New Zealand’s total case count (1569) and deaths (22) have remained low, and its Covid-related mortality (4 per 1 million) is the lowest among the 37 Organization for Economic Cooperation and Development countries. Public life has returned to near normal. Many parts of the domestic economy are now operating at pre-Covid levels. Planning is under way for cautious relaxing of some border-control policies that may permit quarantine-free travel from jurisdictions that have eliminated Covid-19 or that never had cases (e.g., some Pacific Islands).

The lockdown and consequent deferral of routine health care have undoubtedly had negative health effects, although total national weekly deaths declined during the lockdown (https://blogs.otago.ac.nz/pubhealthexpert/2020/07/10/weekly-deaths-declined-in-nzs-lockdown-but-we-still-dont-know-exactly-why/). To mitigate adverse economic effects, the government instituted a spending program to support businesses and supplement the incomes of employees who lost their jobs or whose jobs were threatened.

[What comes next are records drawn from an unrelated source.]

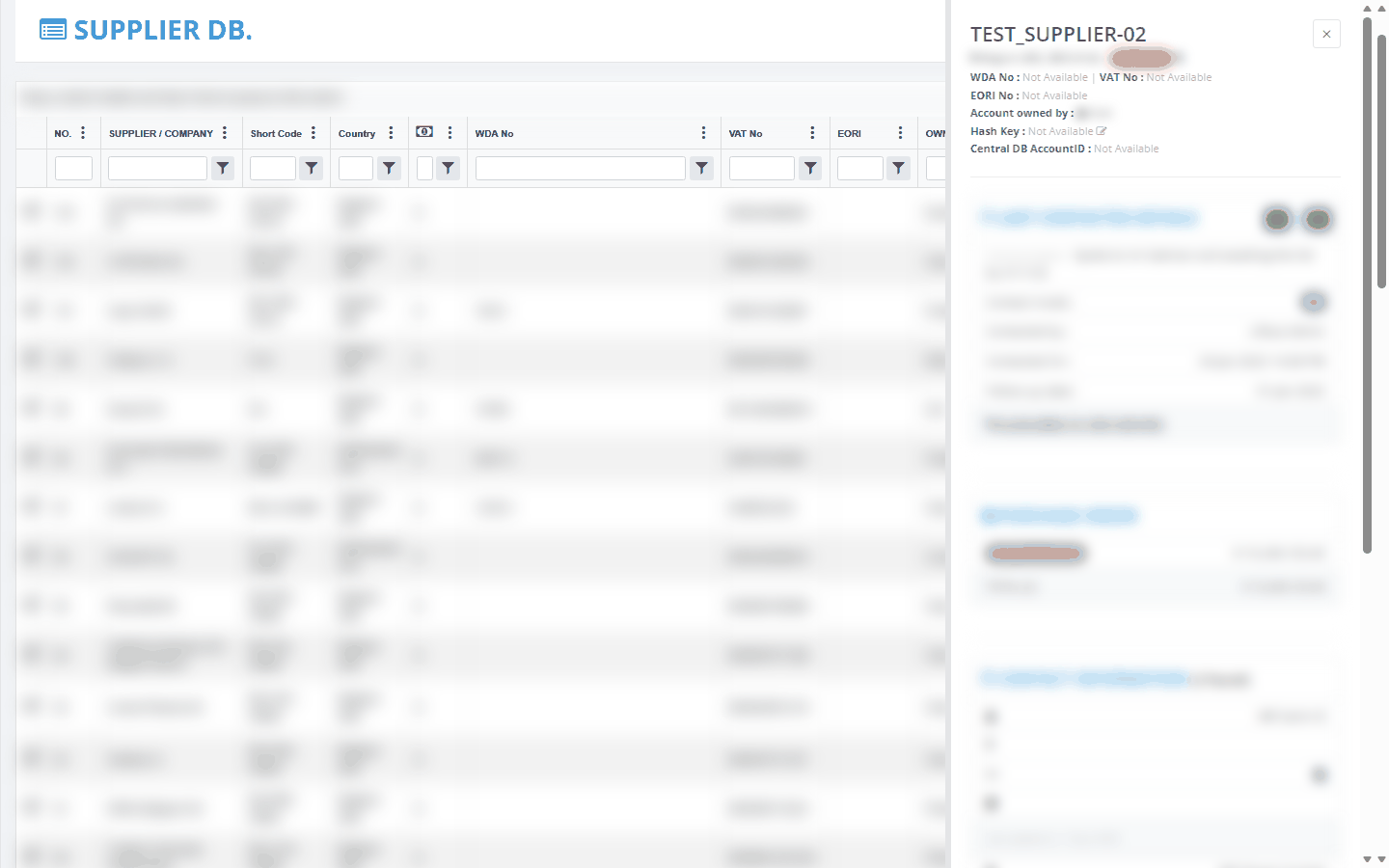Close the TEST_SUPPLIER-02 details panel
This screenshot has height=868, width=1389.
[x=1326, y=34]
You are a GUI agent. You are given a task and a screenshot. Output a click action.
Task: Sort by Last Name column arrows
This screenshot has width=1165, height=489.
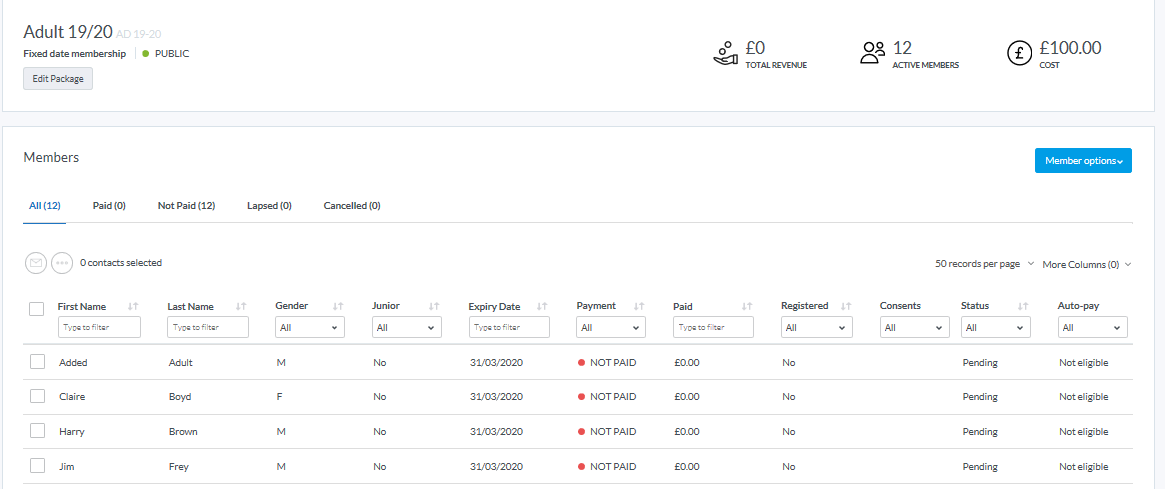(241, 306)
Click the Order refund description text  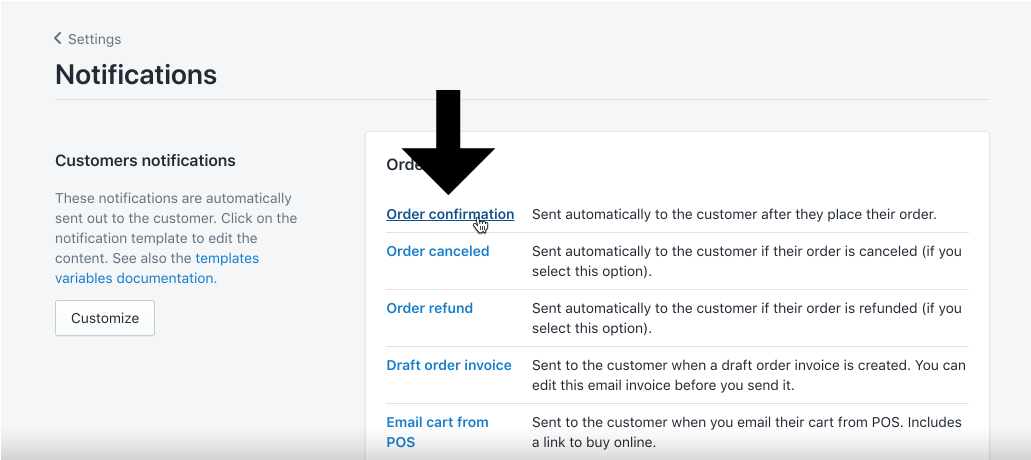coord(746,318)
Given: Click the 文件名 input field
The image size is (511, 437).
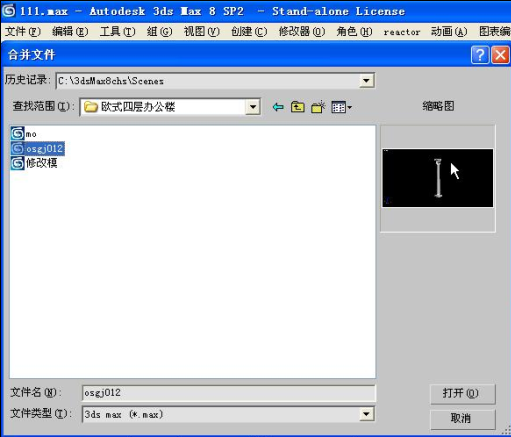Looking at the screenshot, I should (x=229, y=393).
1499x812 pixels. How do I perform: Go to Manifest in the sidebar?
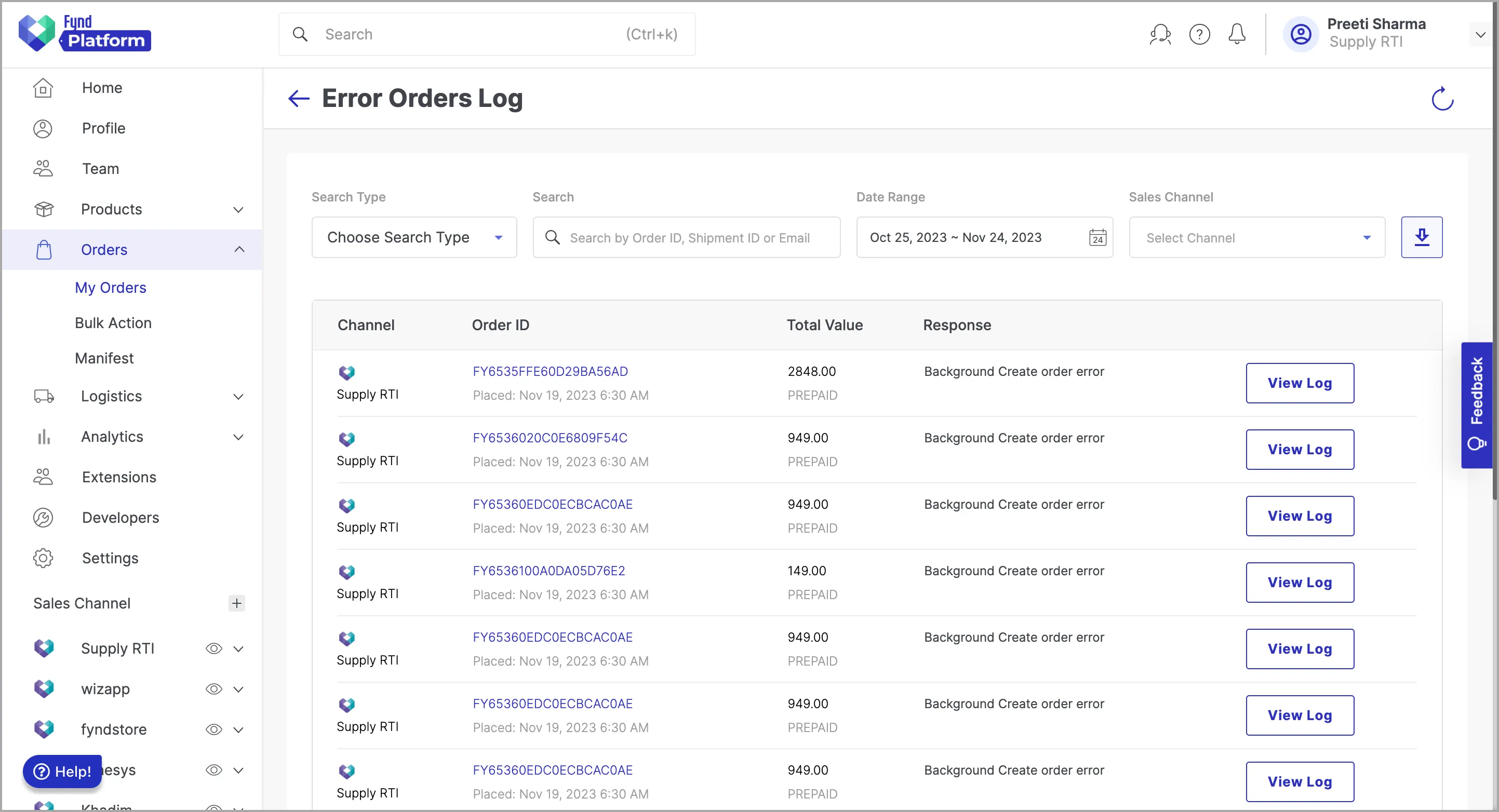pos(104,358)
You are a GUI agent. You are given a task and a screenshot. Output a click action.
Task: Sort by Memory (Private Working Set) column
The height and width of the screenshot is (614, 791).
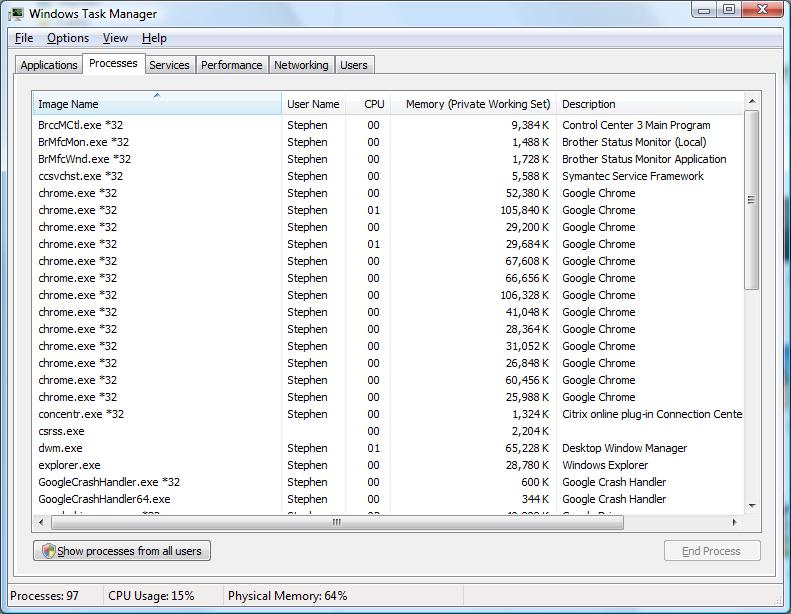pos(470,104)

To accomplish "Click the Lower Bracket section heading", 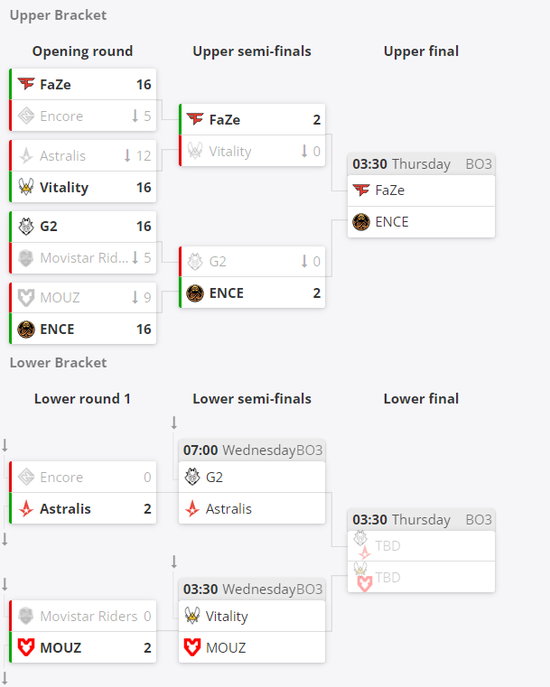I will point(58,363).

There are several lessons from New Zealand’s pandemic response. Rapid, science-based risk assessment linked to early, decisive government action was critical. Implementing interventions at various levels (border-control measures, community-transmission control measures, and case-based control measures) was effective. Prime Minister Jacinda Ardern provided empathic leadership and effectively communicated key messages to the public — framing combating the pandemic as the work of a unified “team of 5 million” — which resulted in high public confidence and adherence to a suite of relatively burdensome pandemic-control measures. Future lessons for New Zealand include the need for stronger public health agencies that can better assess and manage potential threats and for greater support for international health organizations, notably the World Health Organization.

Acknowledgments

We thank colleagues at the University of Otago for helpful comments on this note, and we thank the Ministry of Health, the All-of-Government Response Group, our elected leaders, and the “team of 5 million” for leading and supporting the Covid-19 response in Aotearoa New Zealand. We acknowledge funding support from the Health Research Council of NZ (20/1066).